You Cannot Test the Exclusion Restriction

Notes

Exclusion Restriction

Instrumental Variables

One Example

Author

C. Luke Watson

Published

March 17, 2025

You Cannot Test the Exclusion Restriction

We all know that the exclusion restriction cannot really be tested. However, it seems very tempting to try.

Suppose we have the following setup:

True Structural equation: \(y = \beta x + u\)
Endogeneity: \(Cov(x,u) = \rho\) (non-zero)
First stage: \(x = \pi z + e\)
\(z\) is exogenous: \(Cov(z,u) = 0\) (instrument validity)

What about regressing \(y\) on \(x\) and \(z\) and then doing a hypothesis test of \(z\)’s coefficient?

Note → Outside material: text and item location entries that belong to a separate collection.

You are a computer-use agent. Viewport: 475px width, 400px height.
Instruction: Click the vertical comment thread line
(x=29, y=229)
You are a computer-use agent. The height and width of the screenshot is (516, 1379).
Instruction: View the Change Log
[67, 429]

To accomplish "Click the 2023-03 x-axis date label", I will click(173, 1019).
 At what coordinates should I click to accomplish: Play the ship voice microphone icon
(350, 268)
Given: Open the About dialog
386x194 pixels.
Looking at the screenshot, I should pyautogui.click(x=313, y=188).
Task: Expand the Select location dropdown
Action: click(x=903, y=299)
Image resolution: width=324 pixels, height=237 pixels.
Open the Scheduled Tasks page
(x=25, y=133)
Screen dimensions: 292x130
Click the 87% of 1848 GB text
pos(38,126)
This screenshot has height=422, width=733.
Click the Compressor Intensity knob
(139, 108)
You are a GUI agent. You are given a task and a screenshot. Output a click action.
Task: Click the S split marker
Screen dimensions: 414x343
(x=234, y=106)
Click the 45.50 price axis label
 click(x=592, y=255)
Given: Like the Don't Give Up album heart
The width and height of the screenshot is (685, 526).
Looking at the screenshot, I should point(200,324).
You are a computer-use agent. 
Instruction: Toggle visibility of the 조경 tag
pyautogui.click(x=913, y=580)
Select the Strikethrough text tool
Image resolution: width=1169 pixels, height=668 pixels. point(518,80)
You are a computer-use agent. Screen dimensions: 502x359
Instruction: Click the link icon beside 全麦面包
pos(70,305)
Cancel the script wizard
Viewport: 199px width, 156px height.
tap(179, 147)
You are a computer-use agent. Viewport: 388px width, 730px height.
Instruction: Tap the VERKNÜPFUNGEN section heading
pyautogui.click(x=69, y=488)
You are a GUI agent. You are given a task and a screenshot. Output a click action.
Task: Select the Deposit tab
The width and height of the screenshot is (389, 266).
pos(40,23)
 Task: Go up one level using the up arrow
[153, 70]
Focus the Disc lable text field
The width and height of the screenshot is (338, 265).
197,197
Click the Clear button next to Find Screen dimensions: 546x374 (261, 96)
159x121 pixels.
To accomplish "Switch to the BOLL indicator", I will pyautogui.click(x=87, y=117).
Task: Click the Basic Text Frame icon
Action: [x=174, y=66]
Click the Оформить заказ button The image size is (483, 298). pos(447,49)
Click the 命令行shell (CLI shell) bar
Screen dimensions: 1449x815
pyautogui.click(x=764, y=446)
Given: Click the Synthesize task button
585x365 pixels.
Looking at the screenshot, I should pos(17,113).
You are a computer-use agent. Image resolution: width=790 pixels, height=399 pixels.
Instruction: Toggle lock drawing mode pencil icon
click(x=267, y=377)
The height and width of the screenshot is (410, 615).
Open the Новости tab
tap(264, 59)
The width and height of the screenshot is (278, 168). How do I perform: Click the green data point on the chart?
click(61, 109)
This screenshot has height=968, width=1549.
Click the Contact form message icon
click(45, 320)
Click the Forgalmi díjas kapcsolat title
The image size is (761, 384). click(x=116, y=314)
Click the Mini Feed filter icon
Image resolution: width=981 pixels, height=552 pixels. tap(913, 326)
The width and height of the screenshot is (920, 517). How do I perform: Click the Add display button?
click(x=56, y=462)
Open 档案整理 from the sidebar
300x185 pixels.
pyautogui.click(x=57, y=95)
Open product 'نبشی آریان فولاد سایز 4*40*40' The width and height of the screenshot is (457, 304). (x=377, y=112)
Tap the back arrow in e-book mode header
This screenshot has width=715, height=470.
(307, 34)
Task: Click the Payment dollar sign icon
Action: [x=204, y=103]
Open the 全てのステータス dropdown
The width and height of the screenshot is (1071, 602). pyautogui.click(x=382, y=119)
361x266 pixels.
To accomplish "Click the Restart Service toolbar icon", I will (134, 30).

Specify the alternative model (augmented structural equation): \(y = \beta x + \gamma z + u\).

Upshot: the coefficient in this case equals:

\[ \begin{equation} \hat{\gamma} = \gamma - \frac{\rho \pi}{\sigma_e^2} \end{equation} \] where \(\sigma^2_z = Var(z)\), \(\sigma^2_e = Var(e)\).

Even if \(\gamma=0\), \(\hat{\gamma}\) is not zero unless (1) \(\rho=0\) (no endogeneity) or (2) \(\pi=0\) (no relevance). If \(\gamma\ne 0\), then knife-edge cases can occur.

Derivation

Direct Substitution Approach

Let’s use a direct substitution approach.

We estimate the equation:

\[y = \theta_1 x + \theta_2 z + v\] Remember, this is a regression we are running, not the true model that we specified above.

The OLS estimators \(\hat{\theta}_1\) and \(\hat{\theta}_2\) solve the normal equations:

\[ \begin{bmatrix} \sum x_i^2 & \sum x_i z_i \\ \sum x_i z_i & \sum z_i^2 \end{bmatrix} \begin{bmatrix} \hat{\theta}_1 \\ \hat{\theta}_2 \end{bmatrix} = \begin{bmatrix} \sum x_i y_i \\ \sum z_i y_i \end{bmatrix} \]

In large samples, these converge to:

\[ \begin{bmatrix} E[x^2] & E[xz] \\ E[xz] & E[z^2] \end{bmatrix} \begin{bmatrix} \text{plim}(\hat{\theta}_1) \\ \text{plim}(\hat{\theta}_2) \end{bmatrix} = \begin{bmatrix} E[xy] \\ E[zy] \end{bmatrix} \]

Let’s substitute our model equations. Recall: \(x = \pi z + e\) (first stage) and \(y = \beta x + \gamma z + u\) (augmented structural equation).

Now let’s compute the relevant expectations:

\(E[xz]\)

\[ \begin{align} E[xz] &= E[(\pi z + e)z] \\ &= \pi E[z^2] + E[ez] \\ &= \pi \sigma_z^2 \end{align} \]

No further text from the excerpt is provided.